TO DO:
Please quote word for word everything from the first of the rows below down to and including the row containing "What do you see at coordinates (138, 250)".

────────────────────────────────────────

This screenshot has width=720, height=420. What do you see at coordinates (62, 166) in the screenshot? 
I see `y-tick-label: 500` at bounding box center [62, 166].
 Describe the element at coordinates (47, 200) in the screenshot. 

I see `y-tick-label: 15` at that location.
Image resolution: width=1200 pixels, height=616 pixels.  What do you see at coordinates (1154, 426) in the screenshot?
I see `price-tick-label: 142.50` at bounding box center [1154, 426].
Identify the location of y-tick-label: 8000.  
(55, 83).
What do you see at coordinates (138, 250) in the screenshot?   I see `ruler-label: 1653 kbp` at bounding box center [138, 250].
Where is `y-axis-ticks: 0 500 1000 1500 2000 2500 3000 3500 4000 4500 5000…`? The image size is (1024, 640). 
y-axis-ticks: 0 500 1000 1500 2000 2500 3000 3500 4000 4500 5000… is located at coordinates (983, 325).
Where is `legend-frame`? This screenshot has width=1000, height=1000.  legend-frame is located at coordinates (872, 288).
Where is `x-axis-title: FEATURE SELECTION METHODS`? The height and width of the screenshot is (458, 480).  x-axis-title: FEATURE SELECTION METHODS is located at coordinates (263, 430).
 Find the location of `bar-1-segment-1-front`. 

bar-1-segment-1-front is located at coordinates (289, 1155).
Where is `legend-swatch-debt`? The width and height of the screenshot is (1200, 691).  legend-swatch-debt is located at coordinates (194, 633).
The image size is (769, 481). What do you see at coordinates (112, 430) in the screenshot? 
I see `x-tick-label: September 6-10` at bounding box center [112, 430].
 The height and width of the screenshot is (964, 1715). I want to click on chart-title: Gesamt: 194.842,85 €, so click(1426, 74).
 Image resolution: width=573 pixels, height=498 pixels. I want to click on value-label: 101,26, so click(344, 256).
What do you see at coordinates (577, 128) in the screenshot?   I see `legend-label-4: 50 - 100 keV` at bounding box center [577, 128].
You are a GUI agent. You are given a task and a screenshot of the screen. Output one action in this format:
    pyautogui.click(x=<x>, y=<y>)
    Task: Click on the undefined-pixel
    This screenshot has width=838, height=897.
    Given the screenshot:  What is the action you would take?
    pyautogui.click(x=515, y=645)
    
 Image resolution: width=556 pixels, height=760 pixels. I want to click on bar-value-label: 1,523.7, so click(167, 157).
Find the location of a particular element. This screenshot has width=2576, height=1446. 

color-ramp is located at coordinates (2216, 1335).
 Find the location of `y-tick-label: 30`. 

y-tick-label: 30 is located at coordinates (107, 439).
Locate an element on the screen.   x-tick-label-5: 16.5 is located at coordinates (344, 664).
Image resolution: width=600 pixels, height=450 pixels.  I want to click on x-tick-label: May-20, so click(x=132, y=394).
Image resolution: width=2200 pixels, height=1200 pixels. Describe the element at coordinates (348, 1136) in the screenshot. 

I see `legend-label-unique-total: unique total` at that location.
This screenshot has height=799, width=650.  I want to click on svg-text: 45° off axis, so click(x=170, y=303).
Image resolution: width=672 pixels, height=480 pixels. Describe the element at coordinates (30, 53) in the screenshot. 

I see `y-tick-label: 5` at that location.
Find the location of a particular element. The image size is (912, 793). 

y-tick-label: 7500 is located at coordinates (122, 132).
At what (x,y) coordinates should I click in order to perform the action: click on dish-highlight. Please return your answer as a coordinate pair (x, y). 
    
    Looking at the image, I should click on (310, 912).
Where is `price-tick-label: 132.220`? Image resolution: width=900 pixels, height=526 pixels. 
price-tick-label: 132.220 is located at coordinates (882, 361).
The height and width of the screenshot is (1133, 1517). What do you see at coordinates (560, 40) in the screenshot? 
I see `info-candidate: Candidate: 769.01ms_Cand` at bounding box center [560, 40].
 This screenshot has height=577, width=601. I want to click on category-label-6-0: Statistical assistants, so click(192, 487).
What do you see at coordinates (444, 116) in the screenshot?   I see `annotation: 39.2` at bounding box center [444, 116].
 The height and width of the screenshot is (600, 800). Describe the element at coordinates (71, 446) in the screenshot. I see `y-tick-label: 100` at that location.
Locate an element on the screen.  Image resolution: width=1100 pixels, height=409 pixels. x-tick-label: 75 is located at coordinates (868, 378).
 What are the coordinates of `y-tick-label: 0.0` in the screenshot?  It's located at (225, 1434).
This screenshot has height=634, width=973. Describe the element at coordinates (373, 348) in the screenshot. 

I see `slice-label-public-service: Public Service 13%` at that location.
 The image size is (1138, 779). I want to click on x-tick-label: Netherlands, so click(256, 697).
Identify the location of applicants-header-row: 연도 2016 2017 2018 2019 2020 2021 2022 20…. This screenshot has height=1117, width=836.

────────────────────────────────────────

REPLY TO THE TASK:
This screenshot has width=720, height=420. What do you see at coordinates (62, 166) in the screenshot? 
I see `y-tick-label: 500` at bounding box center [62, 166].
 Describe the element at coordinates (47, 200) in the screenshot. 

I see `y-tick-label: 15` at that location.
Image resolution: width=1200 pixels, height=616 pixels.  What do you see at coordinates (1154, 426) in the screenshot?
I see `price-tick-label: 142.50` at bounding box center [1154, 426].
Identify the location of y-tick-label: 8000.  
(55, 83).
What do you see at coordinates (138, 250) in the screenshot?   I see `ruler-label: 1653 kbp` at bounding box center [138, 250].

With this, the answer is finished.